Albania, la condanna che potrebbe costare cara all’Italia che potrebbe costare cara

Il caso di un algerino trasferito senza preavviso nel centro di Gjader ha aperto una breccia legale che secondo gli esperti potrebbe travolgere l’intera politica dei trasferimenti.

Roma – Settecento euro di risarcimento. Una cifra apparentemente modesta, ma che potrebbe trasformarsi in un precedente dal peso enorme per il governo italiano. Il tribunale di Roma ha condannato lo Stato per aver trasferito in Albania, senza alcuna comunicazione scritta, un cittadino algerino di 56 anni con una compagna italiana e due figli minorenni. Secondo i giudici, quella procedura ha violato il diritto alla vita familiare garantito dalla Convenzione europea dei diritti dell’uomo.
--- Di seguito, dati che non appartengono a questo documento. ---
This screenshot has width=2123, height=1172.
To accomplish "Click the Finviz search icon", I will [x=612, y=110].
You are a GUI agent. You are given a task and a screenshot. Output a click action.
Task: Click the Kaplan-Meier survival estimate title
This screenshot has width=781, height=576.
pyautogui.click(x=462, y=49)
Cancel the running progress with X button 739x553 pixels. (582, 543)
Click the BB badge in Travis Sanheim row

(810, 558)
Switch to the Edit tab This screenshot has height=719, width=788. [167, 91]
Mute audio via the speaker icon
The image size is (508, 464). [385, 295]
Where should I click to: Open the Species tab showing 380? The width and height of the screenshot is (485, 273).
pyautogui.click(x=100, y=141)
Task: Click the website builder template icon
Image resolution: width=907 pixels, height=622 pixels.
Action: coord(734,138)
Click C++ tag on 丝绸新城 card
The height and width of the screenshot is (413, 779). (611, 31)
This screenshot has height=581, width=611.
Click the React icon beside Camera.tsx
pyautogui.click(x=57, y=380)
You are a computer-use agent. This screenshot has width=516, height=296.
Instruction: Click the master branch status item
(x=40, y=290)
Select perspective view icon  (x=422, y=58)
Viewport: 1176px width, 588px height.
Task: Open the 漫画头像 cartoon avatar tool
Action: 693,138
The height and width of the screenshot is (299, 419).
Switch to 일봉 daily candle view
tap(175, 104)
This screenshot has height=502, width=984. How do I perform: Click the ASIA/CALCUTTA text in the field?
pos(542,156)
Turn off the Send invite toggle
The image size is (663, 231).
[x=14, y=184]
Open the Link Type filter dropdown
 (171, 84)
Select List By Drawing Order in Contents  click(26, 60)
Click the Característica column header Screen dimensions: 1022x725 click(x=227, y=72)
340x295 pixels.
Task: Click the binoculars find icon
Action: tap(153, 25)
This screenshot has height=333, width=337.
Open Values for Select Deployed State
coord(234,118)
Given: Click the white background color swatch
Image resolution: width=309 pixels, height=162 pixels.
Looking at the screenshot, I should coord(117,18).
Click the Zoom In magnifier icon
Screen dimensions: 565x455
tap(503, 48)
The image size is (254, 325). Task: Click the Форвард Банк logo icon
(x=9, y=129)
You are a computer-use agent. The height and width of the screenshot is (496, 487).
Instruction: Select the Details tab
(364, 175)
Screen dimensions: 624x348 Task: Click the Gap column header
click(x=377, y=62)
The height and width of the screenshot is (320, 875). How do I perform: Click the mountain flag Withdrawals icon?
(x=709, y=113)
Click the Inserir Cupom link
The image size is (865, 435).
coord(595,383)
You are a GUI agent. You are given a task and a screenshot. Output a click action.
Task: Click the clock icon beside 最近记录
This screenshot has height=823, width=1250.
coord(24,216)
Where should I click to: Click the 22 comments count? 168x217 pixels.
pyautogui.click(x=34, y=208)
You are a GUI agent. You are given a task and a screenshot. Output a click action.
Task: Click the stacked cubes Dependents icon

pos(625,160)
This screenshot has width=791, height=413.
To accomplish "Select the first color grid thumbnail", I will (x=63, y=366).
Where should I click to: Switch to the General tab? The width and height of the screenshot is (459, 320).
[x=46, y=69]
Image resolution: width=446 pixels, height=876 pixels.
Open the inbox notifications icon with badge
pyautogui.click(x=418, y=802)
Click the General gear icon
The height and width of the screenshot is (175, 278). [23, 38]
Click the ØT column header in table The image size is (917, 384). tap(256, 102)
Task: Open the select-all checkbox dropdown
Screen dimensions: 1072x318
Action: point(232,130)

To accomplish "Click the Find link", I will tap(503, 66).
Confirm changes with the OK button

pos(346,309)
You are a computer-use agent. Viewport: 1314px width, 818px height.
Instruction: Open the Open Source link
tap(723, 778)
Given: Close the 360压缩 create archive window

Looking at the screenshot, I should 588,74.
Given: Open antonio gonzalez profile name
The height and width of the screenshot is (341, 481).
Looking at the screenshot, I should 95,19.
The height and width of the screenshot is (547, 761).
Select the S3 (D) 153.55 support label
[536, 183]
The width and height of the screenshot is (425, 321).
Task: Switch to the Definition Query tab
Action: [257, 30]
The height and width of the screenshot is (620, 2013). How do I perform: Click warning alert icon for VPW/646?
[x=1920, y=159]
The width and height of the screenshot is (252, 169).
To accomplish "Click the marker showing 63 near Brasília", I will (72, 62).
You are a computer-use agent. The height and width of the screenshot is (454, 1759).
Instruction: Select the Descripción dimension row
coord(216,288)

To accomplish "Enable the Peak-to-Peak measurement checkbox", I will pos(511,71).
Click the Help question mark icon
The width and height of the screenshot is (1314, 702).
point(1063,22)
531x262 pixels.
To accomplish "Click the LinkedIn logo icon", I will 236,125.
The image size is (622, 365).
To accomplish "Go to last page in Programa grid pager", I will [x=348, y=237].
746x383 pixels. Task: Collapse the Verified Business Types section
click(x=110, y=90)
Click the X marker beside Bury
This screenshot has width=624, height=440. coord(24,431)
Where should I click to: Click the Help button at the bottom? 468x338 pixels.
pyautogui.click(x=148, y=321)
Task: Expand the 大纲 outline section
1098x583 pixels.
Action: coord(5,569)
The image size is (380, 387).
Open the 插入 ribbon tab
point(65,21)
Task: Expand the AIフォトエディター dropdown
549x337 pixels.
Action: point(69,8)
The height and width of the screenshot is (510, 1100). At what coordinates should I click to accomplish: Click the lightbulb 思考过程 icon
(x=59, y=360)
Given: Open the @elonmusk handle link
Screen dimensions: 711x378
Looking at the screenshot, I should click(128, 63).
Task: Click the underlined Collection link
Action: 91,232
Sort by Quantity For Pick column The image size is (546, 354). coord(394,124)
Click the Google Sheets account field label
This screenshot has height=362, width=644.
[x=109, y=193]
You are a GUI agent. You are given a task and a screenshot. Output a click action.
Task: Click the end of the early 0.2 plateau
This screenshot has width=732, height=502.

La vicenda di Redouane Laaleg risale all’aprile del 2025. L’uomo, prelevato dal Cpr di Gradisca d’Isonzo, fu imbarcato su un pullman e poi su una nave militare diretti in Albania dopo che le autorità gli avevano detto, solo a voce, che sarebbe stato trasferito a Brindisi. Per circa venti ore di viaggio rimase con i polsi legati da fascette. Una volta a Gjader non poté usare il telefono: la famiglia non ebbe sue notizie per due giorni. Fu liberato il 9 maggio, dopo un ricorso del suo legale.

Quello che sembrava un caso isolato potrebbe invece rivelarsi la punta di un iceberg. L’avvocata Giulia Crescini, dell’associazione Asgi, ha spiegato che la stessa procedura, trasferimento senza notifica scritta né agli interessati né ai loro difensori, sarebbe stata applicata sistematicamente a tutti i migranti portati nei centri albanesi. Secondo i dati del Tavolo asilo e immigrazione, al 29 ottobre 2025 erano 219 le persone transitate per quelle strutture. Ognuna di loro, teoricamente, potrebbe oggi fare causa allo Stato e vincerla.

Nel frattempo il ministro dell’Interno Matteo Piantedosi ha scelto la strada della polemica con la magistratura, accusando alcuni giudici di opporsi non alle leggi ma alla filosofia del governo in materia di immigrazione irregolare. Una risposta politica che tuttavia non cancella il problema giuridico all’orizzonte.